EXERCISE OBJECTIVE: Beginning with the line below that contains "Where should I click to: Click the End" and ending with the line that contains "Task: Click the RStudio application icon", copy every line exactly. Copy nothing else.
BEGIN
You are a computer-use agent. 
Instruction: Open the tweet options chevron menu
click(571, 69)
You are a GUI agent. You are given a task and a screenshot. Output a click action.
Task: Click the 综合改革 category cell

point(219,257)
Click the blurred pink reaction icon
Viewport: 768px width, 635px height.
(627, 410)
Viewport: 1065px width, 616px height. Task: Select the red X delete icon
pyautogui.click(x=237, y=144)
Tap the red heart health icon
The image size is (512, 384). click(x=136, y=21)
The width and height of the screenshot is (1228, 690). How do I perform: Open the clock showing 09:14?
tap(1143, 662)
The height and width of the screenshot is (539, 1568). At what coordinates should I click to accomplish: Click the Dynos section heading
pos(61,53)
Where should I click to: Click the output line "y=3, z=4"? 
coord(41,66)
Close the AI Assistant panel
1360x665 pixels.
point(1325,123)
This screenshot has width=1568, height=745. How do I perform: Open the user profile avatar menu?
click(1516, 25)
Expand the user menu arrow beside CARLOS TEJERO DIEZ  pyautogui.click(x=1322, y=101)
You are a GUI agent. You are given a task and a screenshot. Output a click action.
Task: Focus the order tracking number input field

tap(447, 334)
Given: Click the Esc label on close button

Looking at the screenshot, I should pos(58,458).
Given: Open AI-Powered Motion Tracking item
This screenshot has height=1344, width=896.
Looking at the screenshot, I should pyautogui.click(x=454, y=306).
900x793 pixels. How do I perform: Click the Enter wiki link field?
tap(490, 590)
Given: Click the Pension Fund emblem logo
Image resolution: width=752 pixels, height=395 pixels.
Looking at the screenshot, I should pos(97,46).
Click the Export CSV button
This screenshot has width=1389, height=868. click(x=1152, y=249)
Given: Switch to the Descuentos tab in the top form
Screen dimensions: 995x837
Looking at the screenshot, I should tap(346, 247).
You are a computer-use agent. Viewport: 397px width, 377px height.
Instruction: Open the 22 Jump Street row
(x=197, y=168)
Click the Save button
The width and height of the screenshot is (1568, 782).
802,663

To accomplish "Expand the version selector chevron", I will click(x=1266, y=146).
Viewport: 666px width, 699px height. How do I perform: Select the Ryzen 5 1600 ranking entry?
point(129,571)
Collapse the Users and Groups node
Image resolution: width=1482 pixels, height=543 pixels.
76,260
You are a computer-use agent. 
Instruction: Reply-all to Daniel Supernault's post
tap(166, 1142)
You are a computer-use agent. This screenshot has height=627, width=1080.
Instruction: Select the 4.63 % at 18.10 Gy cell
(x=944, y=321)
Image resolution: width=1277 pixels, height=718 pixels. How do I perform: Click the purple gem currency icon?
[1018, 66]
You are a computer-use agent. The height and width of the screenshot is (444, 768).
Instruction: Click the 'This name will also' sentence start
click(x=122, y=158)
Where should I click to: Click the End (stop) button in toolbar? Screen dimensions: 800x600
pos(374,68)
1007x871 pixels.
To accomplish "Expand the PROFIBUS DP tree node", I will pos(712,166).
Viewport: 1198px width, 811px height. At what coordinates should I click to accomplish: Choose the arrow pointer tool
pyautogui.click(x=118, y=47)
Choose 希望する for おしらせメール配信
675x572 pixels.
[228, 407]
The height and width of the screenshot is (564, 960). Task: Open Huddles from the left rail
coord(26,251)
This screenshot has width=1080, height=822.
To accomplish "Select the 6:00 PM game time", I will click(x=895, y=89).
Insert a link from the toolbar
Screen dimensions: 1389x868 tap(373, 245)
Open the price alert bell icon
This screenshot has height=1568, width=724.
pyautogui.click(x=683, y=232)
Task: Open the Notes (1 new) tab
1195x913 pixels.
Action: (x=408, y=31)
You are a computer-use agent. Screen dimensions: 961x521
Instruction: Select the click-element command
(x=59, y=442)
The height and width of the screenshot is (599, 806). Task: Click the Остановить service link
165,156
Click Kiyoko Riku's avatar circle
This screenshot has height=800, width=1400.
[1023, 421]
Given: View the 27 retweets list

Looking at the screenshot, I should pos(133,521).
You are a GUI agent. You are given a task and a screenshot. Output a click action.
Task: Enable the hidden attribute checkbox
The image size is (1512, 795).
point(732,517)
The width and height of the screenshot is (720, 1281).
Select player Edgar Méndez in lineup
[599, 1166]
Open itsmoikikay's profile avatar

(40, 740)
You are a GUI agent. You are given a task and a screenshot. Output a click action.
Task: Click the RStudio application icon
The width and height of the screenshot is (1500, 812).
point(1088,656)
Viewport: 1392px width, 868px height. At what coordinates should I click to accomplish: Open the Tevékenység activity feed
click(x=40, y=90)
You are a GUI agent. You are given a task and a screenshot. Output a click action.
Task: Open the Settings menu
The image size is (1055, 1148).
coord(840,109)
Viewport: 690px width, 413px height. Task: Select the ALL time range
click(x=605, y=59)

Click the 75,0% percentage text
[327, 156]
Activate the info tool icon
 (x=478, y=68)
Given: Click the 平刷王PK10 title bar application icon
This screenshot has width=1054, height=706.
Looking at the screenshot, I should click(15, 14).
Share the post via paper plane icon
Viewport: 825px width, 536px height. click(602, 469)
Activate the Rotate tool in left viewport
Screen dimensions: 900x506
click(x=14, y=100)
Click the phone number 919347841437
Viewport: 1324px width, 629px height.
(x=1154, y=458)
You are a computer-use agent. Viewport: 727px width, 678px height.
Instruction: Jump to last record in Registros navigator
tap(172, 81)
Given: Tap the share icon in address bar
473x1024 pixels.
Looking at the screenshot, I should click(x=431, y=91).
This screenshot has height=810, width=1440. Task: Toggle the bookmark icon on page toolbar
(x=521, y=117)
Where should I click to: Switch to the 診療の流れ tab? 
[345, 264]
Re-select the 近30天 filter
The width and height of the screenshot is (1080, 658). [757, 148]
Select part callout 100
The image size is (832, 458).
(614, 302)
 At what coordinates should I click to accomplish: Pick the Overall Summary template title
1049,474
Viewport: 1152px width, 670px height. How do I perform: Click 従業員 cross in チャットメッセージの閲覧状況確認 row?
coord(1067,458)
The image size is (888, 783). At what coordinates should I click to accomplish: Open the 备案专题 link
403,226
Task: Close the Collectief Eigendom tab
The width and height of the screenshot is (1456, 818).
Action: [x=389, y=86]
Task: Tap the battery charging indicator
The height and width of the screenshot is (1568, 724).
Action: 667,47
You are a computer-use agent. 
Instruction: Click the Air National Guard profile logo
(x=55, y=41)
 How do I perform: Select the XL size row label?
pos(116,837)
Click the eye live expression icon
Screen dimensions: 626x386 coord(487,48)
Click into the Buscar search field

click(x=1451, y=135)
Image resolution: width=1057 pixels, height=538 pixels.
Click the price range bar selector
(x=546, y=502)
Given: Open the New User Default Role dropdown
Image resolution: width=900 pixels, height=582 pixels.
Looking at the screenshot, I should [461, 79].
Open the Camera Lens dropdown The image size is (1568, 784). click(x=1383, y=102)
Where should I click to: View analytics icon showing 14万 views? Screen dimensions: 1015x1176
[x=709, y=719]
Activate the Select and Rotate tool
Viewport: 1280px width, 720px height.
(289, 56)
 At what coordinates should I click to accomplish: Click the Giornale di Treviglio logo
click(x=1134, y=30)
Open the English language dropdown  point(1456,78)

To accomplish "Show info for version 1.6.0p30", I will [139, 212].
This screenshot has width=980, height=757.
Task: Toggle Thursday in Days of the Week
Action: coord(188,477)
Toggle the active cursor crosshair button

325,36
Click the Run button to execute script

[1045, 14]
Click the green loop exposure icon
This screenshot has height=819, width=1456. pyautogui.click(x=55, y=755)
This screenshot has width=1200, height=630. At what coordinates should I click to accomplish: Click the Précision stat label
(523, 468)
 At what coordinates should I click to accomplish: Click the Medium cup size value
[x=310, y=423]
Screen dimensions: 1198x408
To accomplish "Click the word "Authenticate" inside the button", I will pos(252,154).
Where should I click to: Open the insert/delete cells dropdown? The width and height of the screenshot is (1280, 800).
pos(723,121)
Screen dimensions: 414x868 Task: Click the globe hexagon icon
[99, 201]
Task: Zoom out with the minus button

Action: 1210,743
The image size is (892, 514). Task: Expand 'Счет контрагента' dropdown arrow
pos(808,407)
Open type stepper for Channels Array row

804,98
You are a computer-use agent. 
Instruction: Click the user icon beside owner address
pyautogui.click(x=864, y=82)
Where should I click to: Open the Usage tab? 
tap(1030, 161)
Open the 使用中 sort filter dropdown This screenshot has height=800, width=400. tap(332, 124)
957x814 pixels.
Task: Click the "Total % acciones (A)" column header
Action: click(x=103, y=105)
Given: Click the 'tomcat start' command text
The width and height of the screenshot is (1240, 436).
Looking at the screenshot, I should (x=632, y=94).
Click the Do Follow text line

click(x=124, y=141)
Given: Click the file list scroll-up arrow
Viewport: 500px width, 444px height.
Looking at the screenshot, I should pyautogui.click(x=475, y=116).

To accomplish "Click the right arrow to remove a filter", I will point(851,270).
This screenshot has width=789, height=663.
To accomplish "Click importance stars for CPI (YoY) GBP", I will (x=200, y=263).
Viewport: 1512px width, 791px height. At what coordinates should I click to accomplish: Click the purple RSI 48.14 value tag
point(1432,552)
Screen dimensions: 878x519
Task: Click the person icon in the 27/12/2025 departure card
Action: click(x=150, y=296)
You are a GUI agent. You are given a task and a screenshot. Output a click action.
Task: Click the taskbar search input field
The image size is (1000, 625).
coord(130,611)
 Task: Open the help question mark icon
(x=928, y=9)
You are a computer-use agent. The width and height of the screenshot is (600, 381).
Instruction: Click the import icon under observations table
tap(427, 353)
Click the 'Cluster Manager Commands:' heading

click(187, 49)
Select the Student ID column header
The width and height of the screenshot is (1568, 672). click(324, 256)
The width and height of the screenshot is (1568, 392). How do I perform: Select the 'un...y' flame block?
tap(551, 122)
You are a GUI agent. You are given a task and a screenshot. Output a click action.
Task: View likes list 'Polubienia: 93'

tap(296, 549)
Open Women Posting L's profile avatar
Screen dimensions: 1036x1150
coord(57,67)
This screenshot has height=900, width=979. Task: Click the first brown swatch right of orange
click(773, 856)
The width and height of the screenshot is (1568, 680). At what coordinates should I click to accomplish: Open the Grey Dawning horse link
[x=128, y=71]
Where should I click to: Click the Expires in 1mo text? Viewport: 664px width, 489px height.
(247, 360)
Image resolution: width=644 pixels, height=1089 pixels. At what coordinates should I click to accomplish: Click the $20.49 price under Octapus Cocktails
END
EXERCISE ANSWER:
Where should I click to: Click the End (stop) button in toolbar? Screen dimensions: 800x600
pos(374,68)
1007x871 pixels.
To accomplish "Expand the PROFIBUS DP tree node", I will pos(712,166).
Viewport: 1198px width, 811px height. At what coordinates should I click to accomplish: Choose the arrow pointer tool
pyautogui.click(x=118, y=47)
Choose 希望する for おしらせメール配信
675x572 pixels.
[228, 407]
The height and width of the screenshot is (564, 960). Task: Open Huddles from the left rail
coord(26,251)
This screenshot has width=1080, height=822.
To accomplish "Select the 6:00 PM game time", I will click(x=895, y=89).
Insert a link from the toolbar
Screen dimensions: 1389x868 tap(373, 245)
Open the price alert bell icon
This screenshot has height=1568, width=724.
pyautogui.click(x=683, y=232)
Task: Open the Notes (1 new) tab
1195x913 pixels.
Action: (x=408, y=31)
You are a computer-use agent. Screen dimensions: 961x521
Instruction: Select the click-element command
(x=59, y=442)
The height and width of the screenshot is (599, 806). Task: Click the Остановить service link
165,156
Click Kiyoko Riku's avatar circle
This screenshot has height=800, width=1400.
[1023, 421]
Given: View the 27 retweets list

Looking at the screenshot, I should pos(133,521).
You are a GUI agent. You are given a task and a screenshot. Output a click action.
Task: Enable the hidden attribute checkbox
The image size is (1512, 795).
point(732,517)
The width and height of the screenshot is (720, 1281).
Select player Edgar Méndez in lineup
[599, 1166]
Open itsmoikikay's profile avatar

(40, 740)
You are a GUI agent. You are given a task and a screenshot. Output a click action.
Task: Click the RStudio application icon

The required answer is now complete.